How to create a Compute Cluster and Data Context.
Minimum Required Role:
Cluster
Administrator (also provided by Full
Administrator) This feature is not available when using Cloudera
Manager to manage Data Hub clusters.
To create a Compute cluster, you must have a Regular cluster that will
be designated as the Base cluster. This cluster hosts the data services
to be used by a Compute cluster and can also host services for other
workloads that do not require access to data services defined in the
Data Context.
To create a Compute cluster:
- On the Cloudera Manager home page, click
The
Add Cluster Welcome page
displays.
- Click Continue. .
The
Cluster Basics page
displays
- Select Compute cluster.
- If you already have a Data Context defined, select it from the
drop-down list.
- To create a new Data Context:
- Select Create Data Context from
the drop-down list.
The Create Data
Context dialog box displays.
- Enter a unique name for the Data
Context.
- Select the Base cluster from the drop-down
list.
- Select the Data Services, Metadata Services and Security
Services you want to expose in the Data Context. You can choose
the following:
- HDFS (required)
- Hive Metadata Service
- Atlas
- Ranger
- Click
Create.
The Cluster
Basics page displays your selections.
- Click Continue.
- Continue with the next steps in the Add Cluster Wizard to
specify hosts and credentials, and install the Agent and CDH software.
The Select Repository screen examines the CDH version of the base cluster and recommend
a supported version. Cloudera recommends that your Base and Compute clusters each run the
same version of CDH. The Add Cluster Wizard offers the option to choose other versions,
but these combinations have not been tested and are not supported for production
use.
- On the Select Services screen, choose any of the
pre-configured combinations of services listed on this page, or you
can select Custom Services and choose the
services you want to install.
Service combinations for Compute Clusters:
- Data Engineering
- Process develop, and serve predictive models.

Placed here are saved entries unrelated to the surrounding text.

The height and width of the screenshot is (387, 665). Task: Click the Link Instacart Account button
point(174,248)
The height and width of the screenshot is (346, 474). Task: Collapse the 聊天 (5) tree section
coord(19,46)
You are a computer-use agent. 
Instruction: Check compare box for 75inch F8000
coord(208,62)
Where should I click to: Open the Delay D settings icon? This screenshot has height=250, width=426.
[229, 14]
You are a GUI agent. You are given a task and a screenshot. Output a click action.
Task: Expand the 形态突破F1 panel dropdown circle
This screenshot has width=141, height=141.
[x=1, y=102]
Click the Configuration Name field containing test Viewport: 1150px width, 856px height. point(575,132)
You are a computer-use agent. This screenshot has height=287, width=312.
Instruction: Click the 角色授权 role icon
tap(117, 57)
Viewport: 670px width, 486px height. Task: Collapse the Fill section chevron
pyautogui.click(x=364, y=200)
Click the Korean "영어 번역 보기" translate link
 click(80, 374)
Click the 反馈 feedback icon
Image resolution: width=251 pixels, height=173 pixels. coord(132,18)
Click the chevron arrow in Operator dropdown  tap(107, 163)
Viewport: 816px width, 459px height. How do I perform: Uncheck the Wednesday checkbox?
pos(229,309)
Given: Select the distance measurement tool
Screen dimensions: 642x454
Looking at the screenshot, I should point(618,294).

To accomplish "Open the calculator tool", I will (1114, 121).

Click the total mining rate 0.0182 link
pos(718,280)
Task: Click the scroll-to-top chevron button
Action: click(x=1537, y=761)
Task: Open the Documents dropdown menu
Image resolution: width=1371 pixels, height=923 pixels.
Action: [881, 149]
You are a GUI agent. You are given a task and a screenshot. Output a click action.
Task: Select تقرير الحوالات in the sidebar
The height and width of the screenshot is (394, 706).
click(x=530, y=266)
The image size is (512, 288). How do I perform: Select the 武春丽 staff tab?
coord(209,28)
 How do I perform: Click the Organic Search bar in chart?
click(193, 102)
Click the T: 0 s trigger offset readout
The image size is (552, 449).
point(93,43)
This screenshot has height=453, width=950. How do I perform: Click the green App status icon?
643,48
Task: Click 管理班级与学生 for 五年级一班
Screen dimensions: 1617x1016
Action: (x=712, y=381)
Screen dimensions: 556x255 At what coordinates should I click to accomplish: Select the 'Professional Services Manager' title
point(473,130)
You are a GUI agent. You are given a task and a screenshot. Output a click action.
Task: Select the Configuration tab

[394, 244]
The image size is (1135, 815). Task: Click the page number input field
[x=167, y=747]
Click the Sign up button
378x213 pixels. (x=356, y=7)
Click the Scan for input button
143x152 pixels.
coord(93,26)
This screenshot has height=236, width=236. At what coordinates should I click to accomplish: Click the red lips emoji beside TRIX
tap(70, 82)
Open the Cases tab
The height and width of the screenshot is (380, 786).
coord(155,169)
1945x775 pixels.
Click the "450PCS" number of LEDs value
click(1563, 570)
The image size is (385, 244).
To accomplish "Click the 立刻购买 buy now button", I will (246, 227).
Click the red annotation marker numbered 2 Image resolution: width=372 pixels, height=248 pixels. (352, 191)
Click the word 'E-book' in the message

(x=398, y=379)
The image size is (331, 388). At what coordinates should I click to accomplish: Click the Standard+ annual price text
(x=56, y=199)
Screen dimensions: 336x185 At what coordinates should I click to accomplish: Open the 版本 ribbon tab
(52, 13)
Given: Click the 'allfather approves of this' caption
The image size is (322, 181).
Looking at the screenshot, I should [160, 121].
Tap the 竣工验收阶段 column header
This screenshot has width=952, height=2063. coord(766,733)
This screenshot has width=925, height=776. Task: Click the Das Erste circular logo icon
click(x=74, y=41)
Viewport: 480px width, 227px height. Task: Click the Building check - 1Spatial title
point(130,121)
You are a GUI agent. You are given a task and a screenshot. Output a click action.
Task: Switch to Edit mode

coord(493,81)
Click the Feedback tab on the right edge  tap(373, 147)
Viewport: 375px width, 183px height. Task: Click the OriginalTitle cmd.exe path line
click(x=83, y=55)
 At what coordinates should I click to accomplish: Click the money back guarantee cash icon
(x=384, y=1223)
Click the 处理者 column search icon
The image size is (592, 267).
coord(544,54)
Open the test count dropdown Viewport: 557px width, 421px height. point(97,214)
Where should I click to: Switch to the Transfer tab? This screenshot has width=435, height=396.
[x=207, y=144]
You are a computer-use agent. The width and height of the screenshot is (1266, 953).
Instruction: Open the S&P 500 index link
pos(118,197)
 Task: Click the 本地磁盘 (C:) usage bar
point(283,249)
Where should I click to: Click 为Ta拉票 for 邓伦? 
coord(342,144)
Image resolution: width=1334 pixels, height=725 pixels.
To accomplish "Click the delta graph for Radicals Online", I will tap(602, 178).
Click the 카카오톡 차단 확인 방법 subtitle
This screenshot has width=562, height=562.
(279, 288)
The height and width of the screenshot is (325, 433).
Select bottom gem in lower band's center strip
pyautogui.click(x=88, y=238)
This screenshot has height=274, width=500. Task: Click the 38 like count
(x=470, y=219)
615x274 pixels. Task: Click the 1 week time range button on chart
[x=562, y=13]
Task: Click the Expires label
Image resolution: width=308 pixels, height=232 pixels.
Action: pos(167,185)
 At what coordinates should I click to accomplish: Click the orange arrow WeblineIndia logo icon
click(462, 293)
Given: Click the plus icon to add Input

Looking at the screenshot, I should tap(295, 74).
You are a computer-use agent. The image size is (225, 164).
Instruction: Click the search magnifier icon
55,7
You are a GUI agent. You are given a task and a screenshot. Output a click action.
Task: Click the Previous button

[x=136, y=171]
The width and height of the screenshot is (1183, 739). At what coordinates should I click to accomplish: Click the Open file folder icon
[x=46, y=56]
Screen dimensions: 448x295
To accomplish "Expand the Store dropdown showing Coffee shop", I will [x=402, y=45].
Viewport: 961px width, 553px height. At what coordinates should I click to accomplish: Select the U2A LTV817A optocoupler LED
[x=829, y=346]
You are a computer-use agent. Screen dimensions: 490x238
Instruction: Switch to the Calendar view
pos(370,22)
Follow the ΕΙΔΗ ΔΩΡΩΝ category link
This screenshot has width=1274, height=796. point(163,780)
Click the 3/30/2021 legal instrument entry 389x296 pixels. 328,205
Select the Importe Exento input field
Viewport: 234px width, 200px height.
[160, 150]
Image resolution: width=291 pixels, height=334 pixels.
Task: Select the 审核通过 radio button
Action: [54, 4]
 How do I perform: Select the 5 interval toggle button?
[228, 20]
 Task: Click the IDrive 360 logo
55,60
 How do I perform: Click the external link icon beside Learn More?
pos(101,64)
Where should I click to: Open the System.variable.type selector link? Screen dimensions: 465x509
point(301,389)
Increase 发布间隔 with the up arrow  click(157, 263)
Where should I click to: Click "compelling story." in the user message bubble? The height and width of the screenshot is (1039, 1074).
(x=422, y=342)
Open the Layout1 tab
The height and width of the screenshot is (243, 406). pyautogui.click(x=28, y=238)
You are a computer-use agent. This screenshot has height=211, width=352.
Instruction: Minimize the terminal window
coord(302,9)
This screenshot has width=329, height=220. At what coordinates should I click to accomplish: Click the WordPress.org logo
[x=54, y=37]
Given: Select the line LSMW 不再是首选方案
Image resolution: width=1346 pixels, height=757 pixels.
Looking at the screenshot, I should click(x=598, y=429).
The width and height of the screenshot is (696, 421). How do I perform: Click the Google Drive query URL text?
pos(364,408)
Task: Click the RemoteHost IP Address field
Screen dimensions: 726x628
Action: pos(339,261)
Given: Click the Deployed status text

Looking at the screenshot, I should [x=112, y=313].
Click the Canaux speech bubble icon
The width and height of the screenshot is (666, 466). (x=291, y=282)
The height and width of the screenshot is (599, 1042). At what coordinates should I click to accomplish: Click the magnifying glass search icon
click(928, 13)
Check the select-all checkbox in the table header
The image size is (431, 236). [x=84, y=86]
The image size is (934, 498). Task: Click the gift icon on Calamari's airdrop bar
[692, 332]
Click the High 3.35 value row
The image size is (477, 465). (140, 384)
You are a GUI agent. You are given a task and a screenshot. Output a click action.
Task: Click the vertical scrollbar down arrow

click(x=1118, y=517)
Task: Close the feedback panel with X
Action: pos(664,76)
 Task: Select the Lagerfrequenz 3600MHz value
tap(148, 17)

- Services included: Spark, Oozie, Hive on Tez, Data Analytics
Studio, HDFS, YARN, and YARN Queue Manager
- Spark
- Spark for Compute
-
- Services included: Core Configuration, Spark, Oozie, YARN, and
YARN Queue Manager
- Streams Messaging (Simple)
- Simple Kafka cluster for streams messaging
- Services included: Kafka, Schema Registry, and Zookeeper
- Streams Messaging (Full)
- Advanced Kafka cluster with monitoring and replication services
for streams messaging
- Services included: Kafka, Schema Registry, Streams Messaging
Manager, Streams Replication Manager, Cruise Control, and
Zookeeper
- Custom Services
- Choose your own services. Services required by chosen services
will automatically be included.
The following services
can be installed on a Compute cluster:
- Hive Execution Service (This service supplies the
HiveServer2 role only.)
- Hue
- Kafka
- Spark
- Oozie (only when Hue is available, and is a requirement
for Hue)
- YARN
- HDFS
- If you have enabled Kerberos authentication on the Base
cluster, you must also enable Kerberos on the Compute
cluster.